PROVIDED DATA:

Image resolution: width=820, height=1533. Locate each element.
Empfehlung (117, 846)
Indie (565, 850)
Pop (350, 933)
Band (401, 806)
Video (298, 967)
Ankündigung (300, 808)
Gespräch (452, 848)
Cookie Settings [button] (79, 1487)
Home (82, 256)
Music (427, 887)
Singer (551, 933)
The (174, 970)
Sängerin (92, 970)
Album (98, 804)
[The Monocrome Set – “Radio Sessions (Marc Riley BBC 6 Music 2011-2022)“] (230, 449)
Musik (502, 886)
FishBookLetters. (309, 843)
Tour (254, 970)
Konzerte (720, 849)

INSTRUCTIONS FOR THE TASK:
The answer is to be the lines from the one holding "Home (82, 256)" through the end of the data above, transcribed character for character, both ends included.

OUTPUT FOR THIS EXERCISE:
Home (82, 256)
Music (427, 887)
Singer (551, 933)
The (174, 970)
Sängerin (92, 970)
Album (98, 804)
[The Monocrome Set – “Radio Sessions (Marc Riley BBC 6 Music 2011-2022)“] (230, 449)
Musik (502, 886)
FishBookLetters. (309, 843)
Tour (254, 970)
Konzerte (720, 849)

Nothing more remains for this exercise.